Canadian television news channel

CP24 is a Canadian English-language specialty news channel owned by Bell Media, a subsidiary of BCE Inc. and operated alongside the Bell-owned CTV Television Network's owned-and-operated television stations CFTO-DT (CTV Toronto) and CKVR-DT (CTV 2 Barrie). The channel broadcasts from 9 Channel Nine Court in the Toronto borough of Scarborough.

It was first originally launched on March 30, 1998, under the name CablePulse24 by its owners CHUM Limited and Sun Media. The channel was named as an extension of CITY-TV (Citytv Toronto)'s newscasts, which were then known as CityPulse. CHUM acquired Sun Media's interest in 2004 after acquiring the assets of Craig Media. In 2006, Bell Globemedia acquired CP24 and its parent CHUM Limited, but regulatory limits in media ownership forced CHUM to sell off the Citytv stations to avoid conflicts with CTV stations in the same markets. CTVglobemedia retained the ownership of CP24 and the small market A-Channel stations, but subsequently sold the Citytv stations including CITY-TV, to Rogers Media in mid-2007, which held a 20% stake until 2008.

The channel focuses on local news from the Greater Toronto Area and Southern Ontario, while also covering national and international news. It is distributed through cable in Southern Ontario and direct broadcast satellite nationally.

As of 2023, CP24 streams free worldwide on its website with no subscription required.

==History==

Old version of the CP24 logo, used from 1998 to 2003

===Under CHUM===
The channel was licensed by the Canadian Radio-television and Telecommunications Commission (CRTC) in 1996 as Pulse 24, described as "a 24-hour-a-day specialty television service devoted to news and information, with a focus on southern Ontario local and regional news and information", and launched on March 30, 1998, as CablePulse 24, under the ownership of CHUM Limited, the parent company of CITY-TV and minority partner Sun Media, owner of the Toronto Sun daily newspaper with most programming broadcast out of 299 Queen Street West. For the first 10 years after its inception, CP24's programming was anchored and featured reports from Citytv personalities, live CityPulse news broadcasts were immediately repeated on CP24 after their initial broadcast on CITY-TV (except for breaking news coverage), and special coverage was simulcast between the channel and the television station. Select programming from other CHUM stations would also be featured on the channel, including The NewMusic and Fashion Television; another program, 24Ontario, featured news stories from CHUM's NewNet stations elsewhere in the province.

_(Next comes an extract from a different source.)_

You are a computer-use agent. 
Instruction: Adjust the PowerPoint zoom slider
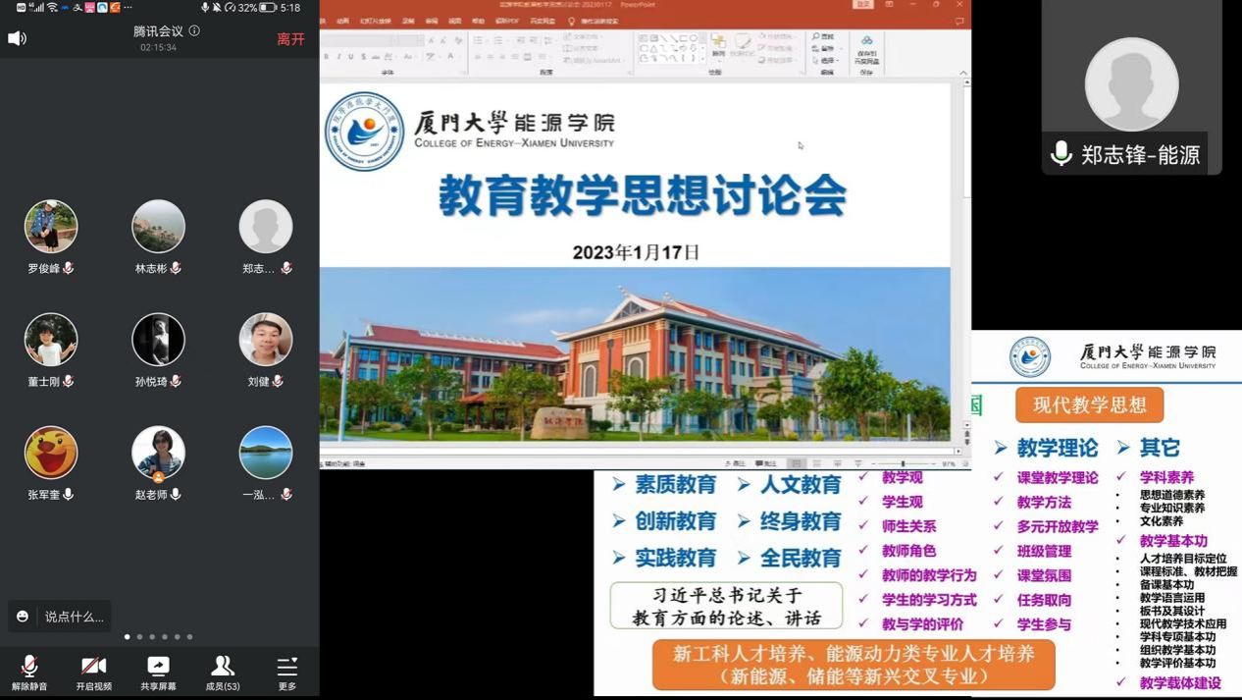[x=903, y=463]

Overnight broadcasts on CP24 featured vintage CityPulse news broadcasts from CITY-TV during the 1970s & 1980s branded as Rewind. The rebroadcasts were accompanied by a graphic on the top right corner of the screen that read "Rewind", supplemented with the original airdate below it.

On December 1, 2004, CHUM Limited acquired the remaining interest in CP24 (giving it 100% of its shares), when the Sun's owners sold their 29.9% share in CP24 after acquiring its independent broadcast station CKXT-TV, the same day that CHUM Limited took control of Craig Media and its assets also.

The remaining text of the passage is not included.